My main question that I have these days is.. what would I call myself, professionally? What types of jobs should I be looking to do. I can do management and leadership but I like getting my hands dirty and solving problems.

Thank you.

[–] [email protected] 2 points 1 year ago (1 children)

With that background you can call yourself what you want. Really just depends where you want to go. At most companies you'll end up either a "something" engineer or on management track depending on which path you wanna go. At 13 years experience though you are somewhere in the realm of Staff/Lead - Principal engineer I would imagine.

[–] [email protected] 2 points 1 year ago

Thank you! I guess the realization that I've hit the Lead experience area is still coming to me. Impostor syndrome is real.

[–] [email protected] 3 points 1 year ago (3 children)

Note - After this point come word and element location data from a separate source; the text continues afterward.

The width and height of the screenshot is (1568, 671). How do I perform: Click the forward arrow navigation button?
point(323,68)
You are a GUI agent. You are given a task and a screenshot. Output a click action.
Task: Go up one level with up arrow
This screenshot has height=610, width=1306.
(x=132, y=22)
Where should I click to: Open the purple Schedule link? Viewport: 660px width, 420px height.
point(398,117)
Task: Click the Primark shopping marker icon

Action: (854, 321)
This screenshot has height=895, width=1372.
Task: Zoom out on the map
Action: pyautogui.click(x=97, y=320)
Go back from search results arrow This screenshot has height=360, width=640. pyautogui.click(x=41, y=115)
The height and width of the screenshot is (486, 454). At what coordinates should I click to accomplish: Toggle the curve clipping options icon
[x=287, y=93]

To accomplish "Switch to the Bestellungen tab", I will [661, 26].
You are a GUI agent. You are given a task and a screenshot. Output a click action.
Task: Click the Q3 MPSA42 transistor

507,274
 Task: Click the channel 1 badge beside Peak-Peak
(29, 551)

What do you guys think about a projects section on a resume instead of a skills section for someone early in their career? The idea would be instead of just listing Python & Nessus you could list something like "Used Python to start a scan against a target system with Nessus API".

[–] [email protected] 2 points 1 year ago

I am by no means a hiring manager. However software engineering is project based work , so I would be biased towards this as a good thing

[–] [email protected] 2 points 1 year ago

I think you would want to have both. Have a summarized section where you list skills you have still but if there's something notable you know how to do, such as programmatically control Nessus using Python (as you have suggested), I think it's worth making the connection in a separate section.

[–] [email protected] 2 points 1 year ago

That is generally what I'd recommend, and have liked seeing in a resume.

My thinking is that seeing projects tends to showcase not just a particular skill like with a language you used, but shows an understanding of the problems facing some area that your project is trying to solve. I've never really been a fan of skills listings just because they offer basically no context. Whereas projects give me something to bounce off of in an interview, and hopefully get the candidate talking.

I will say though that I wasn't the person reviewing resumes deciding who got an interview, I've just been an interviewer after someone made it through the screening.